Aluminum extruding is a cross between science and experience (and with a little “witch craft” thrown in), and it is often difficult to know for sure where one begins and the other leaves off.

There are, however, a number of basic considerations one should keep in mind for satisfactory parts. A few of those are as follows:

The harder an alloy is, the less easily it will flow during the extruding process, making it more difficult to extrude. Accordingly, typically, the harder the alloy, the less detailed the design should be, the more uniform the wall thicknesses should be, and the more hollow shapes should be avoided, being generally more difficult than solid shapes.


Harder alloys are usually more expensive alloys. They are used less, harder to process, and, accordingly, more expensive per pound of product. Therefore, it is generally best to try to stay with the softer, more common alloys such as 6063 and 6061 whenever the special properties of the harder alloys are not specifically required (for whatever reason). Please see the “Alloys” pages for further information.

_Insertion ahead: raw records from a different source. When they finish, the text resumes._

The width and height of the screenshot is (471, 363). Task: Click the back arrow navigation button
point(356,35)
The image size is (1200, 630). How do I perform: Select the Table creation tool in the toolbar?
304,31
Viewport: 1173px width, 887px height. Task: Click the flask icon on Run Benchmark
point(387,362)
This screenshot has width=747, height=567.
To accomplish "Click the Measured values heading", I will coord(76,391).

Shapes with particularly thin walls are often difficult to produce, because the metal must be forced through a smaller gap and there is more flow resistance. This creates a higher “back pressure” on the die and makes it much more likely to break. The thinner the gap, the more true this is. This consideration is especially true with the “hard alloys”.

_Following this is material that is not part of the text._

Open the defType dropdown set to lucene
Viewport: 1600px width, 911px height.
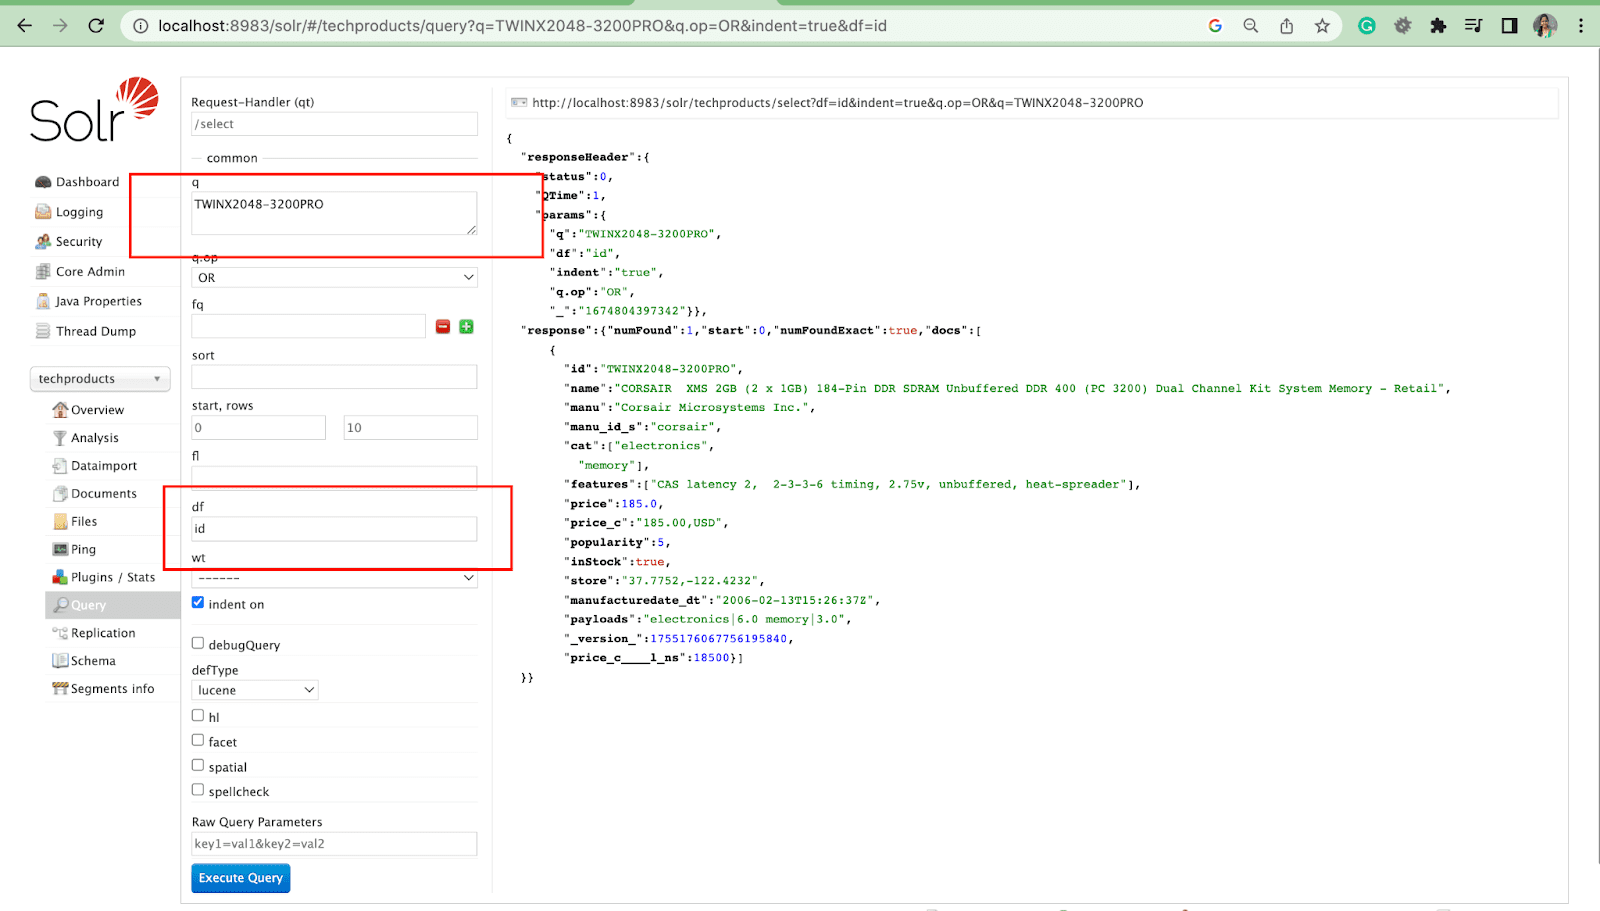coord(255,690)
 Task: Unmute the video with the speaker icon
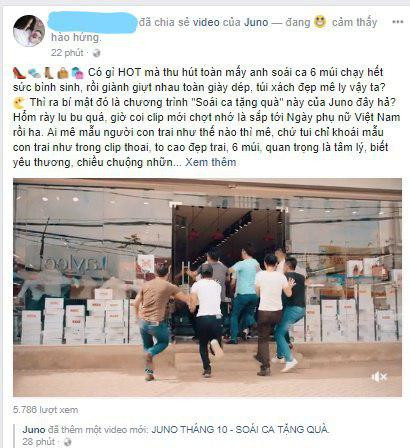[x=379, y=377]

Significantly different wall thicknesses are a problem. The metal is somewhat fluid as it is being extruded. Accordingly, the metal follows the laws of fluid dynamics, to a great extent. Simply put, what happens is that the metal will all try to flow through the die at the widest gap (the thicker wall area), and “starve out” the thinner wall, creating voids, thin spots and/or gaps, in other words, an incomplete part in the thinner wall area.


Long, narrow tongues (long “fingers” on the die, as are common between the fins on many heat sinks) are a problem in several ways. One is that the tongues often try to wobble back and forth as the metal flows through the die, just like trying to hold your hand steady outside the window of a fast moving car. This can cause the die to break and require rebuilding and/or redesign of the part. Another cause of breakage of the tongues is that their bases are often narrow, and, thereby, weak, adding to the above problem.


 Large, deep voids, which are only mostly surrounded by metal create a problem in that the die is essentially the reverse of the finished extrusion. Accordingly, the void in the part must be a solid mass on the die, and, in this case, creates an enormous stress on the “neck” of that part of the die (the neck of the “mandrel”), causing it to wobble and, possibly break (similar to the tongues” in the heat sinks, discussed above).


In both of the above cases, even if the poorly supported portions of the die don’t wind up breaking off, they may well move around enough to create tolerance problems regarding the thicknesses of the adjacent walls. In this case, one side will be too thin, and the other will be too thick. These conditions may well vary from side to side (reverse themselves) as you go along the extrusion.


 Multiple voids, or hollows, in a single shape can create problems in some cases, especially if they are too close together. Other problems crop up if there are nearby large masses of metal on one side if a void and not on another. This may cause the heavier flows on the thicker mass side to push the hollow area mandrel aside, forcing it out of position. This will cause wall thickness anomalies. If there are small and large voids close to one another, the planned shape may not be producible. Other, similar problems can also pop up in these circumstances.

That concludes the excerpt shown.